Centre for Molecular Medicine Norway (NCMM), Nordic EMBL Partnership, University of Oslo, 0349 Oslo, Norway.
Stanford University School of Medicine, Stanford Cancer Institute, Stanford, CA 94304, USA.
Bioinformatics. 2021 Jul 12;37(11):1607-1609. doi: 10.1093/bioinformatics/btaa928.
Accurate motif enrichment analyses depend on the choice of background DNA sequences used, which should ideally match the sequence composition of the foreground sequences. It is important to avoid false positive enrichment due to sequence biases in the genome, such as GC-bias. Therefore, relying on an appropriate set of background sequences is crucial for enrichment analysis.
We developed BiasAway, a command line tool and its dedicated easy-to-use web server to generate synthetic sequences matching any k-mer nucleotide composition or select genomic DNA sequences matching the mononucleotide composition of the foreground sequences through four different models. For genomic sequences, we provide precomputed partitions of genomes from nine species with five different bin sizes to generate appropriate genomic background sequences.

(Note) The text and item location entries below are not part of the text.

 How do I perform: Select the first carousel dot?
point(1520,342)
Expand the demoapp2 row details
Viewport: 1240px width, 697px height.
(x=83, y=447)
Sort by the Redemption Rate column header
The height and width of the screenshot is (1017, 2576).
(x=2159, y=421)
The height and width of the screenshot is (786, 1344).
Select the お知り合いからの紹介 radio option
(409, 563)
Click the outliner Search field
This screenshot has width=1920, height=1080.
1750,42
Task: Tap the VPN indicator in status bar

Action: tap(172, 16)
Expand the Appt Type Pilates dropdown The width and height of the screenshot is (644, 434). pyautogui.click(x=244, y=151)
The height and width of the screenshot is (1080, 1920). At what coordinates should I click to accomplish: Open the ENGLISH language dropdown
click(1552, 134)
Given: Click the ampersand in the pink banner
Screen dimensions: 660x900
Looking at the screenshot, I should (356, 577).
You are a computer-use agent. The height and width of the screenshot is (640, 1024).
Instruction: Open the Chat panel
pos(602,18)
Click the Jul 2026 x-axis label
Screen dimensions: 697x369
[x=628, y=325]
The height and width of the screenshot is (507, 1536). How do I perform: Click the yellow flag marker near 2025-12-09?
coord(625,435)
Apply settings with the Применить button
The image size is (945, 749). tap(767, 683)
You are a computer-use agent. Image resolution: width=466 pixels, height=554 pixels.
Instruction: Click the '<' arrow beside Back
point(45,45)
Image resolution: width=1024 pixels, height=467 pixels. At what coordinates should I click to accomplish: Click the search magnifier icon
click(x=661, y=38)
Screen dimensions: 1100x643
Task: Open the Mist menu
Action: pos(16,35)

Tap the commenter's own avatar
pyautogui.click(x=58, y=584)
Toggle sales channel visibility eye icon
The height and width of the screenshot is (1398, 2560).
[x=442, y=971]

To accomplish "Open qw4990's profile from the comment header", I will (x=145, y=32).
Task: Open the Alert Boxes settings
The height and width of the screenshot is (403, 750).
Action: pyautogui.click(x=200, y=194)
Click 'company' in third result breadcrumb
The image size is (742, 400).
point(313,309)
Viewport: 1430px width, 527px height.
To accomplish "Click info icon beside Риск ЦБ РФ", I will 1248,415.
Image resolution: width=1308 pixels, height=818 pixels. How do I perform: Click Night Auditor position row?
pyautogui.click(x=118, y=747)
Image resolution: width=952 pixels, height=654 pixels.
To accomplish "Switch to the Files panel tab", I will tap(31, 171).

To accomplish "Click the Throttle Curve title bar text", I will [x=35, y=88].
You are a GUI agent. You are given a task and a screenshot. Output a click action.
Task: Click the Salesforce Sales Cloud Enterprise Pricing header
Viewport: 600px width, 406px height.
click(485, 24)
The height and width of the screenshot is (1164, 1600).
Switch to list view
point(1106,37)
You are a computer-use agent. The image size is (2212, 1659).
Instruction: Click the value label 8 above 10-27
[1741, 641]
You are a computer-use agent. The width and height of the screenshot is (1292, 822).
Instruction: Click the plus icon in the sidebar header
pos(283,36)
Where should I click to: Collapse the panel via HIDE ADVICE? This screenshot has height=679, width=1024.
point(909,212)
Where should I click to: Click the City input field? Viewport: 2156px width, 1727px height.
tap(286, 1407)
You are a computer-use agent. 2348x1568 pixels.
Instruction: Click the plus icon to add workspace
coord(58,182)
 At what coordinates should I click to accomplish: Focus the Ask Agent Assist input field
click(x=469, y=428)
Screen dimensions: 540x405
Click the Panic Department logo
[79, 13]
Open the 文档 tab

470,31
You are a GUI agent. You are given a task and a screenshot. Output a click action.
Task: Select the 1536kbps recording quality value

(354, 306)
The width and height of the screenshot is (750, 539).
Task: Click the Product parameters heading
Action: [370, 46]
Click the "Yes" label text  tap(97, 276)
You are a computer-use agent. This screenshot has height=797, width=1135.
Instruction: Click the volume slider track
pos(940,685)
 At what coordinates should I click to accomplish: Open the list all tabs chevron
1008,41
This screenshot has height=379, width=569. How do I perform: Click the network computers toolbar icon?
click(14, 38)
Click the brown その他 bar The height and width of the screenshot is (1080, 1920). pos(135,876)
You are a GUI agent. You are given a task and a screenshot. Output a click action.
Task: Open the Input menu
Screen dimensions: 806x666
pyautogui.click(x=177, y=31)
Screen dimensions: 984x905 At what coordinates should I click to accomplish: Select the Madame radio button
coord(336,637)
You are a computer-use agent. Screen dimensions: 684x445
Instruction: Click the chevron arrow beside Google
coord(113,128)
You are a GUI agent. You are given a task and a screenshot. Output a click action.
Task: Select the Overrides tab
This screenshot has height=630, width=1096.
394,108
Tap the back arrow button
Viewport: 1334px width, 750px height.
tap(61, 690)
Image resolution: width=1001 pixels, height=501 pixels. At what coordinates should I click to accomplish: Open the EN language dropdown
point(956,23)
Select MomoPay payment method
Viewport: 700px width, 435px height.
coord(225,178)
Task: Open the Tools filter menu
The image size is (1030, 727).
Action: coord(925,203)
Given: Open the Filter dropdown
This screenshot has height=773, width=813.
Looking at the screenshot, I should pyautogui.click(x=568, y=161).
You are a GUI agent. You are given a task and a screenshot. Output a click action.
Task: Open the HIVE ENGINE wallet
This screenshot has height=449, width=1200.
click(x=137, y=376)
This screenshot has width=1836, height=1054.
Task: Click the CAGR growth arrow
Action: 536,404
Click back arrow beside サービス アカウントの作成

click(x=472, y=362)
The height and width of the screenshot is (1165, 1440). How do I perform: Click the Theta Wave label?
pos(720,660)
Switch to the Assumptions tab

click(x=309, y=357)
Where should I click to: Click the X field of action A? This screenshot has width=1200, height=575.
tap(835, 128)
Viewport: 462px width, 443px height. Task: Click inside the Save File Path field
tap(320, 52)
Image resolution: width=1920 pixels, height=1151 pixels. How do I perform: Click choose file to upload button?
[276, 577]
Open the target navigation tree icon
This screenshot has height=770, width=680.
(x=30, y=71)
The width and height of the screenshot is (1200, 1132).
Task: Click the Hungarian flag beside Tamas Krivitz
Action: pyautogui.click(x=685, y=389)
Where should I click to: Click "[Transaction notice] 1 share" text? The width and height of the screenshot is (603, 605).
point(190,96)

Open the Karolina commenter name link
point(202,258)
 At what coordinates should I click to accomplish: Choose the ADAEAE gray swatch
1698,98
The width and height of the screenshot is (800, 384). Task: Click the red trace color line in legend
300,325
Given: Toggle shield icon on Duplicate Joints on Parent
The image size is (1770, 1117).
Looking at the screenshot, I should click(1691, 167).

BiasAway source code is freely available from Bitbucket (https://bitbucket.org/CBGR/biasaway) and can be easily installed using bioconda or pip. The web server is available at https://biasaway.uio.no and a detailed documentation is available at https://biasaway.readthedocs.io.
Supplementary data are available at Bioinformatics online.
准确的基序富集分析取决于所使用的背景 DNA 序列的选择,这些序列在理想情况下应与前景序列的序列组成相匹配。避免由于基因组中的序列偏差(如 GC 偏倚)而导致假阳性富集非常重要。因此,依赖于适当的背景序列集对于富集分析至关重要。
我们开发了 BiasAway,这是一个命令行工具及其专用的易于使用的网络服务器,可通过四种不同的模型生成与任何 k-mer 核苷酸组成匹配的合成序列,或通过选择与前景序列的单核苷酸组成匹配的基因组 DNA 序列。对于基因组序列,我们提供了来自九个物种的基因组预先计算的分区,具有五个不同的 bin 大小,以生成适当的基因组背景序列。
BiasAway 的源代码可从 Bitbucket(https://bitbucket.org/CBGR/biasaway)免费获得,并且可以使用 bioconda 或 pip 轻松安装。网络服务器可在 https://biasaway.uio.no 上使用,并且在 https://biasaway.readthedocs.io 上提供了详细的文档。
补充数据可在 Bioinformatics 在线获得。